02/09/2018, 1:30pm EST
By Admin

Former Lancaster Inferno star chimes in on NWSL, Georgetown & UWS

METUCHEN, NJ - As United Women's Soccer (UWS) works to finalize details on their Summer 2018 season, the National Women's Soccer League (NWSL) is ramping up for their start of their season in later March. NWSL held their 2018 College Draft in January at the United Soccer Coaches (USC) Convention in Philadelphia and one UWS alum who was selected - former Georgetown University and Lancaster Inferno defender Elizabeth Wenger - had a truly interesting experience in her first glimpse of life in the professional ranks.

The 2017 BIG EAST Defensive Player of the Year was kind enough to answer a few questions for us regarding her burgeoning NWSL career, the lessons she learned at Georgetown and how the Inferno helped augment her overall soccer experience.

Q: Its been an interesting first few weeks in your professional career.

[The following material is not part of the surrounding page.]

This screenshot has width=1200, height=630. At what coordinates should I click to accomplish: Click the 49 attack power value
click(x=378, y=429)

After first being drafted by the Boston Breakers, that team unexpectedly folded and now you're a member of the Washington Spirit after the Dispersal Draft. How does it feel to be a member of the Spirit? It is closer to your home, so that must be great for your family and friends?

A: It has certainly been an interesting first few weeks of my pro career, especially considering I have yet to step on the field. I am excited to have been picked up by the Washington Spirit. All through the draft process, I tried to orient myself with where I might end up. Staying in the District certainly makes this easier as I'm familiar with the city. Also, I am close enough to the Spirit's training facilities to get to more practices this spring as opposed to making sporadic trips up to Boston (I'm still finishing out my senior year at Georgetown). My family are excited that I got picked up by a team within driving distance from home. They get to keep making the same trip they've made so many times over the past four years.

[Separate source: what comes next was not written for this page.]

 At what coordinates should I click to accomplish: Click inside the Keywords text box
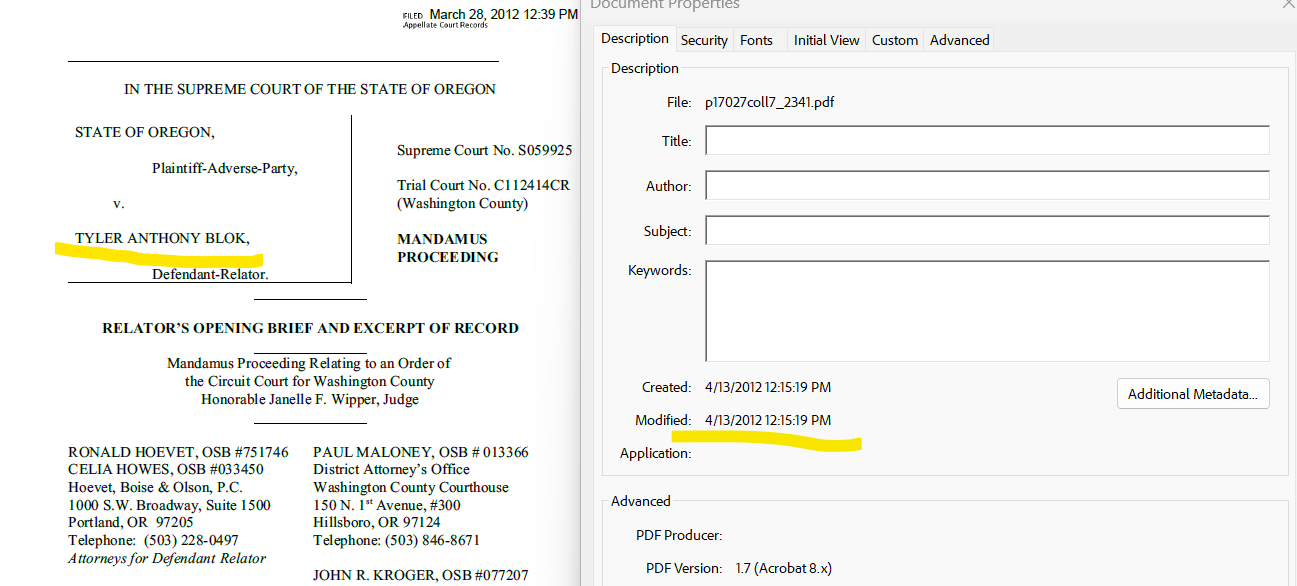pyautogui.click(x=986, y=310)
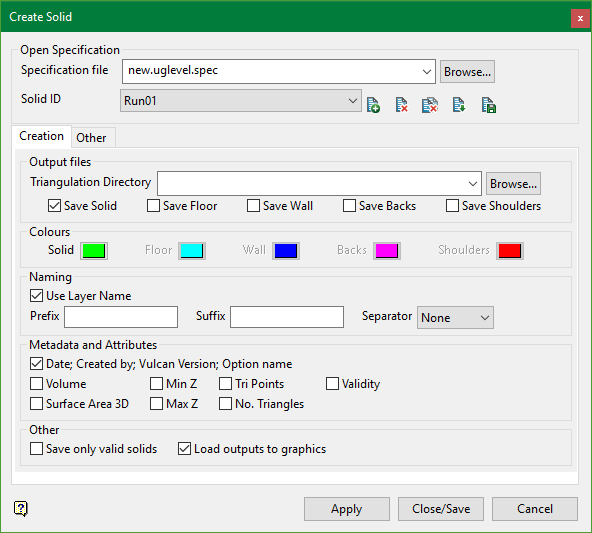Click Browse next to Triangulation Directory

[513, 184]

Q: You had a stellar four-year career at Georgetown University, one of the top teams in the BIG EAST if not the country. What was the biggest lesson you learned there that has prepared you for life in the professional ranks?

A: My career at Georgetown has been beyond anything I could have imagined. The biggest lesson I've picked up along the way has been that the little things, the little moments create the bigger ones. The time and effort put into a warm-up technical session, the number of times a certain passing pattern gets run, the focus placed on footwork in a drill, these small parts of the game make a world of difference in the larger game. For example, our 2016 Final Four run was built on the hard work and focus we put into the previous spring, the long hours of preseason, our loss early on to Stanford, and the subsequent wins that built our confidence as a group. Throughout the process, we learned from our mistakes and improved. It was the little moments that formed a base for the big ones.

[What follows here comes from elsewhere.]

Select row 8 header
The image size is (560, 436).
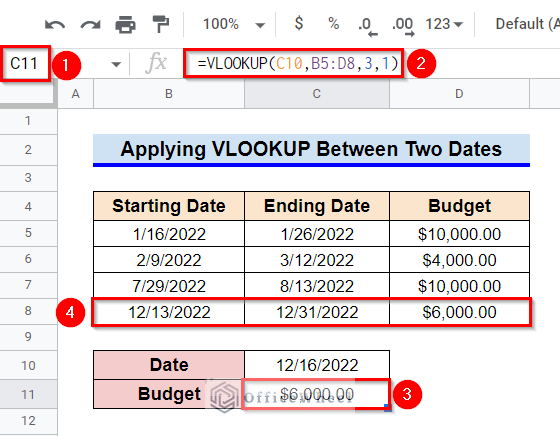pos(28,311)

Overall, it is really important to appreciate every little moment you're on the field. Sometimes, at higher levels of competition it's easy to lose track of why we suit up everyday and step onto the training field. We become too focused on outcomes and the goals we set out for ourselves. It's easy to forget what brought us to the field in the first place, and that is a love for the game, for the competition, the challenge, and the family the sport provides.

Q: You were one of the stalwarts on defense for the Lancaster Inferno during the 2017 season. How was your experience with the team? What did you think of the overall quality of play in UWS?

A: I loved playing with the Lancaster Inferno this past summer. The women I got to play with were not only talented soccer players but awesome people with a great love of the game. I always find it impressive when a group of unfamiliar players come together in a short time to create a cohesive team... and this happens amid "adult" jobs, summer internships, summer vacations, and other responsibilities. That extends to the other teams in the league. The competition is high. The play is quick and the games are fierce. The women on the field are tough and smart. These two characteristics make UWS a fun league to play in.

About United Women’s Soccer (UWS): UWS is a national women’s soccer league sanctioned by U.S. Soccer through the United States Adult Soccer Association (USASA). UWS is a professionally operated league created for teams that meet high minimum standards. The season runs from May until the end of July, culminating in a National Championship match. The UWS player pool is comprised of college players, aspiring & former professionals and international stars. You can follow UWS on social media on Facebook, Twitter and Instagram.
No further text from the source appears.